Reviewed by Campbell Campbell
I spent the last year reading working class writing and pondering the perils of living under capitalism. I read Memoirs of a Polar Bear not knowing I needed its perspective.
Our story begins in the early twentieth century with a polar bear who works day and night in the circus until she injures herself learning an arduous Latin American dance routine to increase ticket sales. She considers herself deepy fortunate to have found an administrative job in the circus rather than to have been shot for her lack of profitability. She begins to attend “paralyzing boring conferences” where she voices measures to make the companies eco-friendly but is met with empty stares by the corporate-minded Homo sapiens. She feels suffocated by their death drive and spends the hours trying to remember the details of her childhood–where was she born, how did she come to the circus, and what circus act forced her to become bipedal? She is essentially asking herself what parts of her have evolved for the sake of living in a society and have these adaptations been at all to her benefit.

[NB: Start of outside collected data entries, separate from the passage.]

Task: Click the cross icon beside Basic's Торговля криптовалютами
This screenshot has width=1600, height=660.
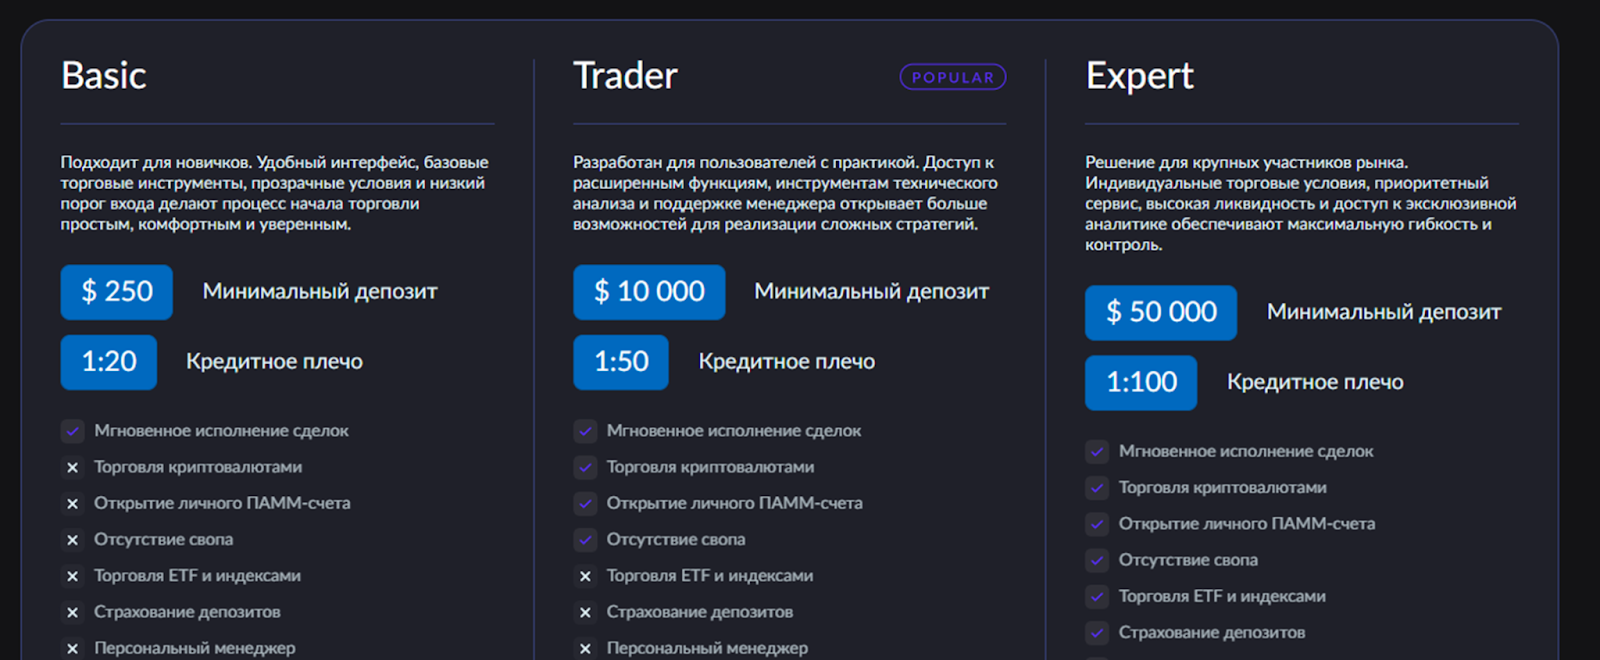Action: [x=72, y=467]
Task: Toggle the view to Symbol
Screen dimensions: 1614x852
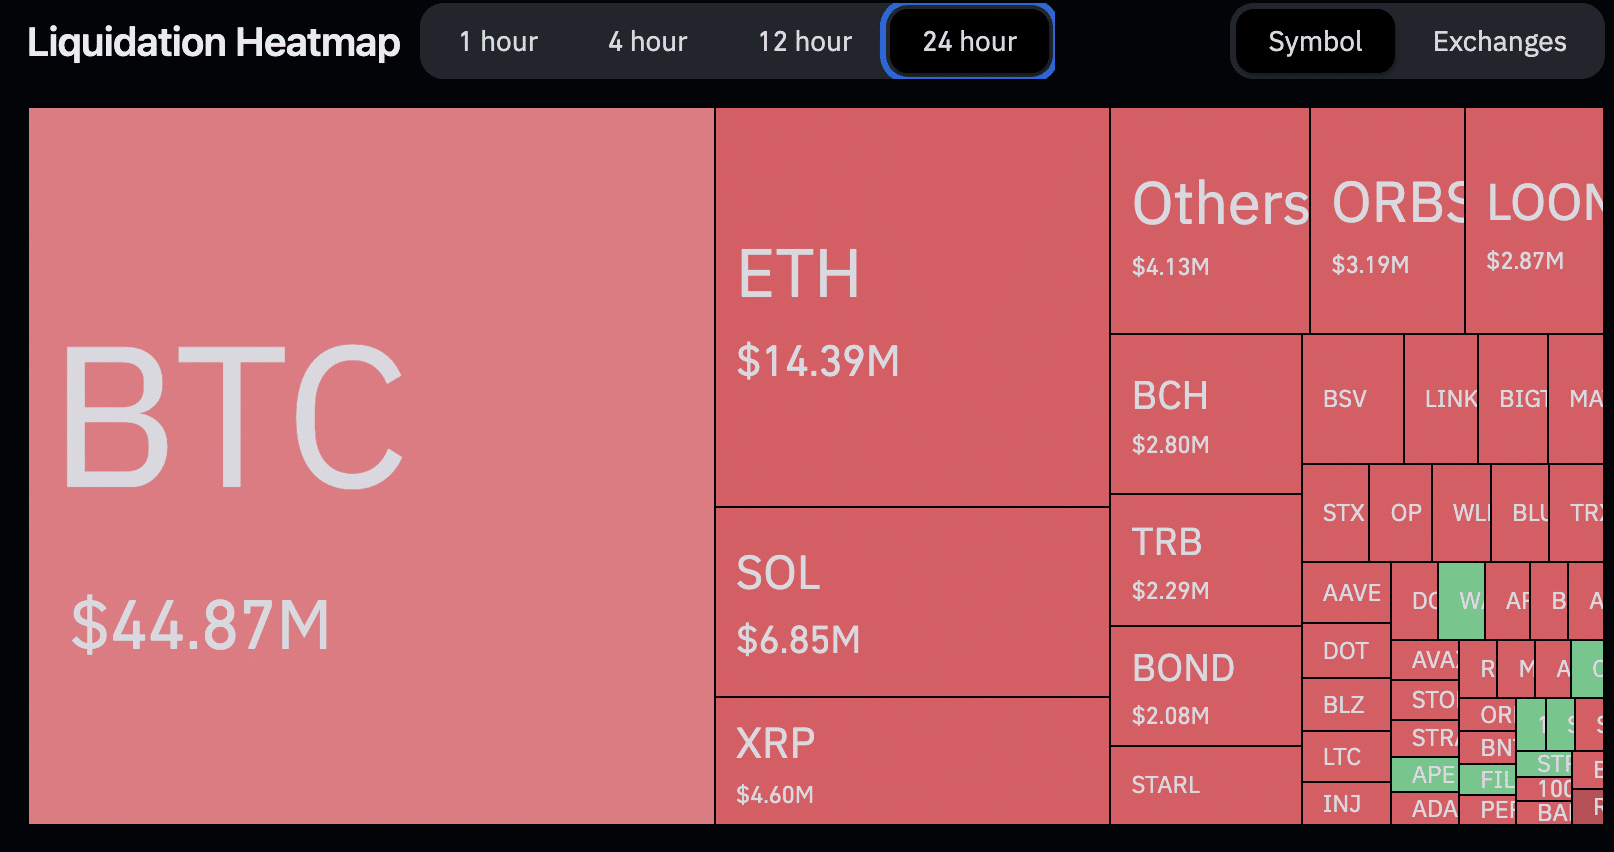Action: tap(1314, 42)
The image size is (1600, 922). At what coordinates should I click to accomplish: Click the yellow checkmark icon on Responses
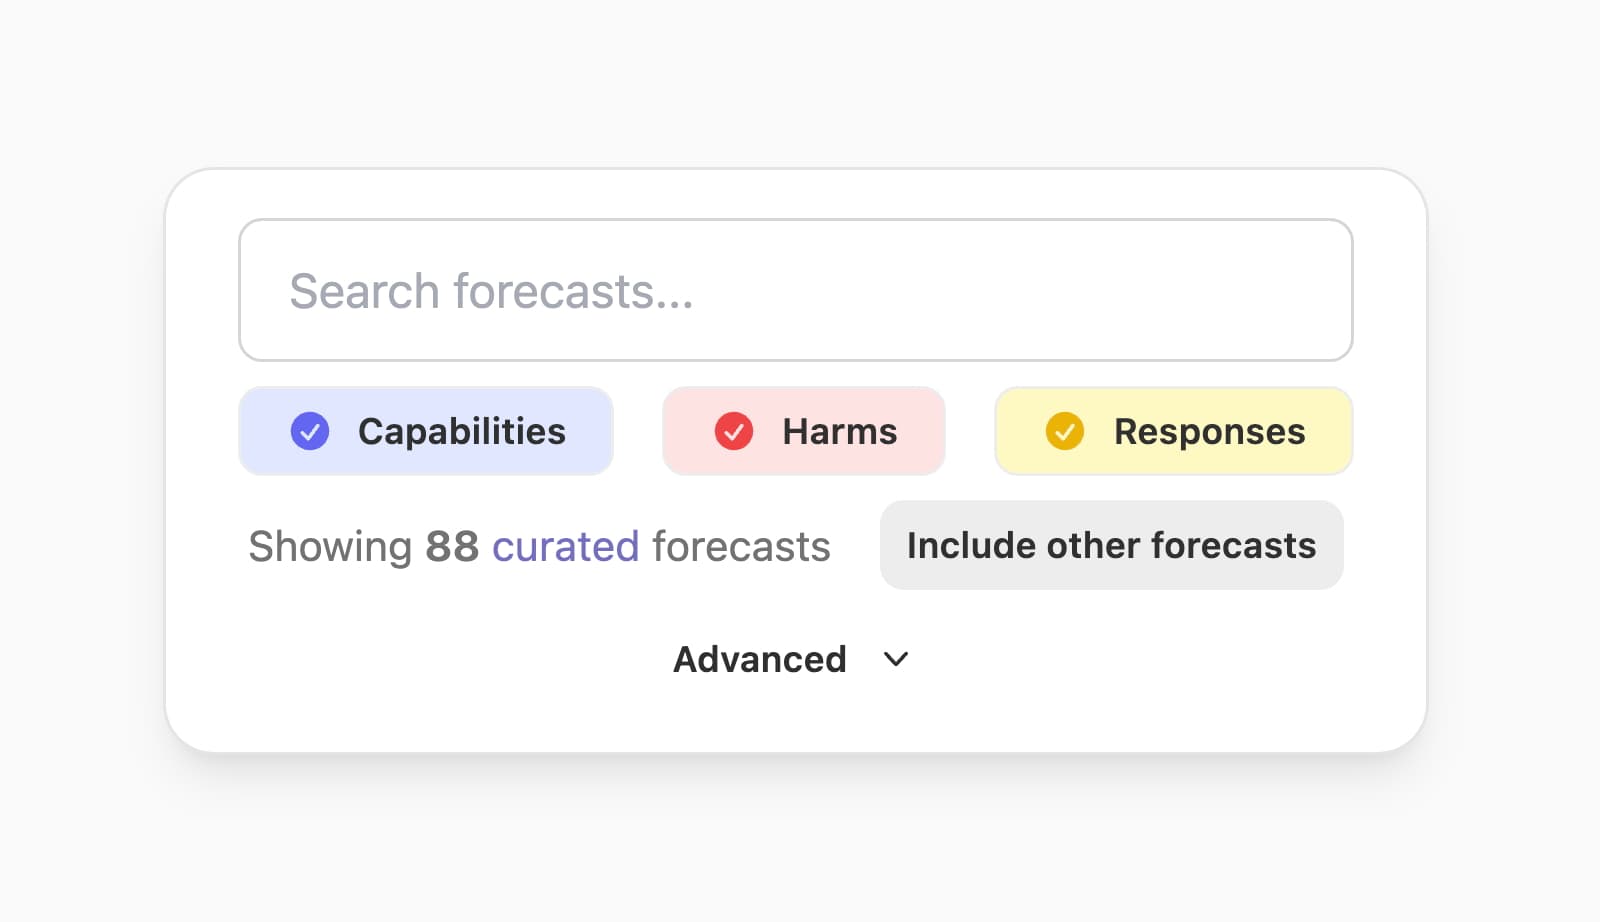(1064, 431)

Filled with desire while writing, she knows that she must leave the corporate world and attempt to make a life for herself as a writer. “It was the first time ever that I’d turned down a conference invitation. I was afraid of being annihilated on account of saying no: those who refuse to fulfill their duties lose their right to exist. But my desire to go on writing my autobiography was by that point already three times the size of my fear of having my existence destroyed.” However, Memoirs of a Polar Bear is not the reformed courtship plot with the suitor at the end of the novel being a shiny book deal from a publisher. Writing is filled with peril and anxiety when she receives orders from her publishers that she must omit political messages and write in her native tongue. What began as an absurd tale about a polar bear trying to succeed in the adult world becomes a chilling narrative about the expectations placed on marginalized writers.

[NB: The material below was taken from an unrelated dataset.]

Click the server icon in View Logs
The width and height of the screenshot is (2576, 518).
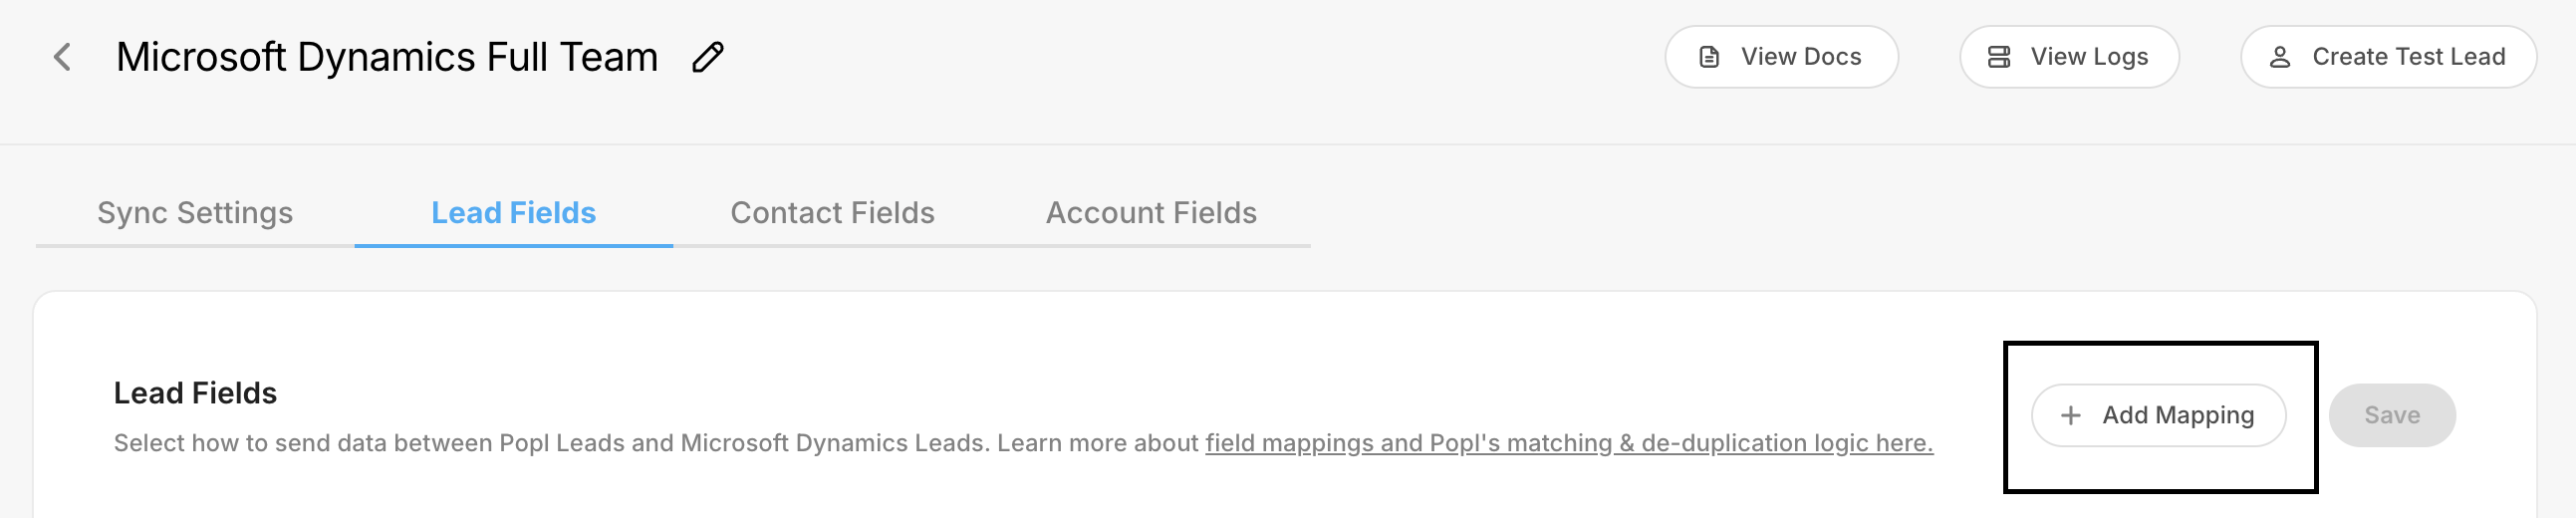(x=1998, y=57)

Yoko Tawada is a rare writer to have mastered writing novels in both Japanese and German and to have cultivated an uncanny writing style that echoes Kafka, Murakami, and Pynchon. She has become an international sensation, and hopefully soon a household name, for The Bridegroom Was a Dog which won the Akutagawa Prize and The Emissary which won the National Book Award in Translated Literature. In Memoirs of a Polar Bear, she blurs the line between animal and human and defamiliarizes working conditions to have her reader question if this is the society we want to build together. She returns to the political subjects from her other books—the economic history of East Berlin in the twentieth century and linguistic hegemony. But she does so in this novel with so much strangeness, humor, and uncanny voicing that you have to keep flipping the page not to see what she will do, but what she can do by her vast imagination.

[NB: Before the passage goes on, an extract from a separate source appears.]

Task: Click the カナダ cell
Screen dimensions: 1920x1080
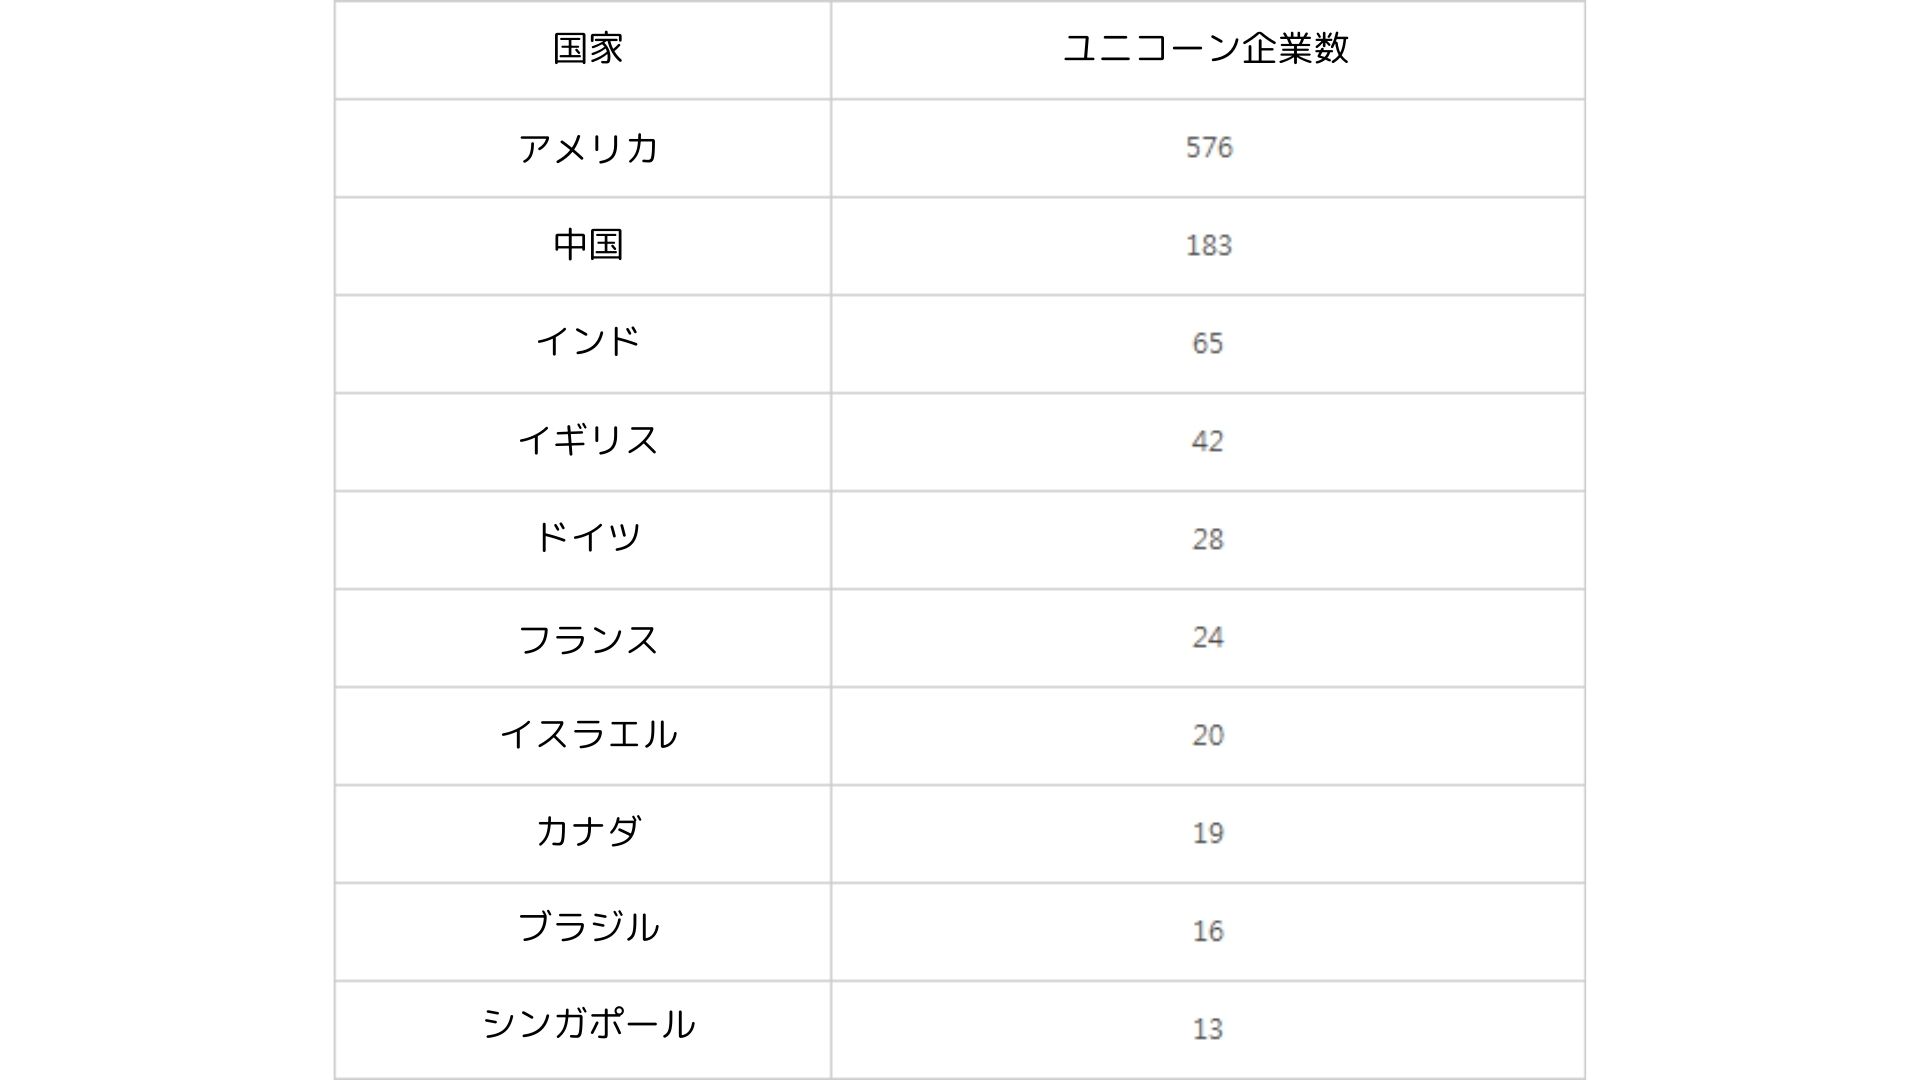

How is this political thought and experimental syntax complemented by the translator Susan Bernofsky? Bernofsky’s oeuvre attests to her interest in political subject matter with her translations of Go, Went, Gone that investigates the European refugee crisis and Visitation that explores the economic conditions of East Berlin after World War II. Similarly, her personal writing attests to her love for the unfamiliar in syntax and reshaping what we think that English can do. Rather than ask the age-old but unproductive question of how the original was lost in the translation process, it may be fair to ask how the original benefitted from the mind of a political thinker and creative writer like Bernofsky. What would it be like to read this text without sprinkles of her genius throughout?
We can see such political thinking and historical research throughout the novel. Our main polar bear even inserts herself in the workers’ movement that emerged in the newly industrialized Germany in the 1860’s and continued past the November Revolution of 1918. Tawada offers a comparison between the polar bear’s writing under the publisher’s demands to the automated labor that plagued the industrial period–and that perhaps plagues our digitalization period. I could stop reading the novel at that comparison and think to myself that she has gone too far in equating creative work with the repetition of factory work. This is a claim that is often shared among the contemporary creative class, and should be met with skepticism when one considers the involvement of the creative class as part of the downfall of the Communist Party. But I would rather continue reading what else Tawada has to say and charitably place Tawada’s novel in the current publishing landscape that tokenizes marginalized writers and that is threatened by the creation of GPT-3 writing algorithms. Memoirs of a Polar Bear is a call for readers to be better, give writers more freedom, and rise above algorithmic thinking that only supports the current conditions of society.
The novel will make you laugh with its polar bear narration, especially when the polar bear spends her paycheck on salmon and plans a separatist colony for polar bears in Canada. But it will likewise surprise you with its ability to subvert the expectations that the publishers outline for the polar bear’s writing: it is willing to rant about the workers’ need for unionization, to criticize the notion that society is evolving for the better, and to mourn those who died from poverty in East Berlin in the early twentieth century. Delightful, biting, smart, and worthy of its wide readership, Memoirs of a Polar Bear is essential reading for those interested in economic history, workers’ rights, and yes, polar bears.